▶ [ACTIVITY] Return, word for word, only the lines of the data below that lie between the line with "Business (330, 97)" and the line with "Contact us (590, 2551)", those two lines included.

▶ [RECORD EXCERPTS]
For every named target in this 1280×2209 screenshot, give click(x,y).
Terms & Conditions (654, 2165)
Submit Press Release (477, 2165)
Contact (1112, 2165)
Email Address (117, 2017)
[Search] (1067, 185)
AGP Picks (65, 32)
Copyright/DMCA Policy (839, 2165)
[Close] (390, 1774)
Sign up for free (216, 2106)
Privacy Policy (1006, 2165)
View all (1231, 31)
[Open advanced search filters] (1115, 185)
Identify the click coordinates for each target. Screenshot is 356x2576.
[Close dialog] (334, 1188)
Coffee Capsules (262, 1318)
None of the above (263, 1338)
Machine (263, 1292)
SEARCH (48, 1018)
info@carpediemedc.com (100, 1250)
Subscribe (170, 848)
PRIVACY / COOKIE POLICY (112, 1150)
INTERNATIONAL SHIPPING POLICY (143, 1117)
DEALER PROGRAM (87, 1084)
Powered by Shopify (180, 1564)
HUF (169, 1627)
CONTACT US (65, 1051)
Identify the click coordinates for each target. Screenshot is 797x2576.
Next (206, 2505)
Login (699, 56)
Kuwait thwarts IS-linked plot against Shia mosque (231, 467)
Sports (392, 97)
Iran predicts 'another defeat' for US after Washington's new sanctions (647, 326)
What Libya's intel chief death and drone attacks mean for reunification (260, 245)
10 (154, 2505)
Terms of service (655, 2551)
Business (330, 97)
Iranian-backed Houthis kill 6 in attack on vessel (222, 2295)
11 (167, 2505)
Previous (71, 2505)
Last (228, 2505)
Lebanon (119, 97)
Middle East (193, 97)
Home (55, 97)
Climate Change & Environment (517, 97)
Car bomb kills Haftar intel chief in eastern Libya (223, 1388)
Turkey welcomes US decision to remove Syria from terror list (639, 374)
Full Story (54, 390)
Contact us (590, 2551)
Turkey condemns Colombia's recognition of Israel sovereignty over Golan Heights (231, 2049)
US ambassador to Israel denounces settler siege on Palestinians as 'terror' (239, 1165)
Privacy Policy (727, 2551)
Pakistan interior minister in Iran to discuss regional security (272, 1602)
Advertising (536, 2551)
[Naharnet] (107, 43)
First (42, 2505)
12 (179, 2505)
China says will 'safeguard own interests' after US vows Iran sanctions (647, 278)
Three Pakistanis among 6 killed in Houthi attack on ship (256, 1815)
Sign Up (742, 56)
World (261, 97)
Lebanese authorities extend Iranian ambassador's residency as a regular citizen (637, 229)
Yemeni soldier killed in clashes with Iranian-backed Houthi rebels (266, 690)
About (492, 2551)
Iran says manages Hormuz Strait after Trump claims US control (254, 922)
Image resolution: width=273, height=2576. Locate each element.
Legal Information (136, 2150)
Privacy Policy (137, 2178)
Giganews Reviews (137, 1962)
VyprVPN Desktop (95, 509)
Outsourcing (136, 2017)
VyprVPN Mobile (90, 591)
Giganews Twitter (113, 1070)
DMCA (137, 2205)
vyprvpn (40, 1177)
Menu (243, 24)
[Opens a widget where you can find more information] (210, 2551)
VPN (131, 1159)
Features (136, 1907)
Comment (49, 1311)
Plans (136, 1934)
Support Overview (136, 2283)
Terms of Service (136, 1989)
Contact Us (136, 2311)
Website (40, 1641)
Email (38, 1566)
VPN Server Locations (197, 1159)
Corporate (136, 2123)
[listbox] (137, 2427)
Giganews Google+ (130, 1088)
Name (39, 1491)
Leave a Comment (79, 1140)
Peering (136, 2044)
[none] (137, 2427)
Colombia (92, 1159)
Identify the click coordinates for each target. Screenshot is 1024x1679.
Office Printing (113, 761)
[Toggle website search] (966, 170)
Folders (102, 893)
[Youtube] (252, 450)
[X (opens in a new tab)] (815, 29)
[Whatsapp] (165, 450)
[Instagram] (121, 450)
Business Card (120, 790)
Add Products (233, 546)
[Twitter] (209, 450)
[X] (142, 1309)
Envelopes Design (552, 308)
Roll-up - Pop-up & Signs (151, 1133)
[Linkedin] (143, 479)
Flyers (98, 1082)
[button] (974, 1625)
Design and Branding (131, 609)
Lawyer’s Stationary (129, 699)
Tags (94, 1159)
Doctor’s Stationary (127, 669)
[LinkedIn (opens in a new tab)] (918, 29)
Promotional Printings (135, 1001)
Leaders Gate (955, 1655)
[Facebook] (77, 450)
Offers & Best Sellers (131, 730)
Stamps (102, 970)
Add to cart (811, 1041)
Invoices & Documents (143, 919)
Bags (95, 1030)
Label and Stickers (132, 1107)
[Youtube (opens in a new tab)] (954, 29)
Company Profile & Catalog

▶ [ANSWER TO THE EXERCISE]
Business (330, 97)
Iranian-backed Houthis kill 6 in attack on vessel (222, 2295)
11 (167, 2505)
Previous (71, 2505)
Last (228, 2505)
Lebanon (119, 97)
Middle East (193, 97)
Home (55, 97)
Climate Change & Environment (517, 97)
Car bomb kills Haftar intel chief in eastern Libya (223, 1388)
Turkey welcomes US decision to remove Syria from terror list (639, 374)
Full Story (54, 390)
Contact us (590, 2551)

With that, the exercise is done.